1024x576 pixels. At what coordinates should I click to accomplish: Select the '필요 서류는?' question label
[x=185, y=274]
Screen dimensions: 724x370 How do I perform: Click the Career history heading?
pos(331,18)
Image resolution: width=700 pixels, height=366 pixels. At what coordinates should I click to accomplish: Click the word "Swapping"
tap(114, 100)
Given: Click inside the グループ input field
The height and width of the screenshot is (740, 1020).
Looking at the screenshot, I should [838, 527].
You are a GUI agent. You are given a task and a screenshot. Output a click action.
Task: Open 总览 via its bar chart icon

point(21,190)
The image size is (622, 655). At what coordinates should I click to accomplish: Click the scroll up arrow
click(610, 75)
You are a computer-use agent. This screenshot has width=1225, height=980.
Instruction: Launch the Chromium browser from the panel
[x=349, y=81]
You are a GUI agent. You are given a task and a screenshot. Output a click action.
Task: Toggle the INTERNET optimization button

· · · · ·

* [TASK]:
All of the data above needs to be written out exactly.

* [RESPONSE TO THIS TASK]:
1024x576 pixels. At what coordinates should I click to accomplish: Select the '필요 서류는?' question label
[x=185, y=274]
Screen dimensions: 724x370 How do I perform: Click the Career history heading?
pos(331,18)
Image resolution: width=700 pixels, height=366 pixels. At what coordinates should I click to accomplish: Click the word "Swapping"
tap(114, 100)
Given: Click inside the グループ input field
The height and width of the screenshot is (740, 1020).
Looking at the screenshot, I should [838, 527].
You are a GUI agent. You are given a task and a screenshot. Output a click action.
Task: Open 总览 via its bar chart icon

point(21,190)
The image size is (622, 655). At what coordinates should I click to accomplish: Click the scroll up arrow
click(610, 75)
You are a computer-use agent. This screenshot has width=1225, height=980.
Instruction: Launch the Chromium browser from the panel
[x=349, y=81]
You are a GUI agent. You are given a task and a screenshot. Output a click action.
Task: Toggle the INTERNET optimization button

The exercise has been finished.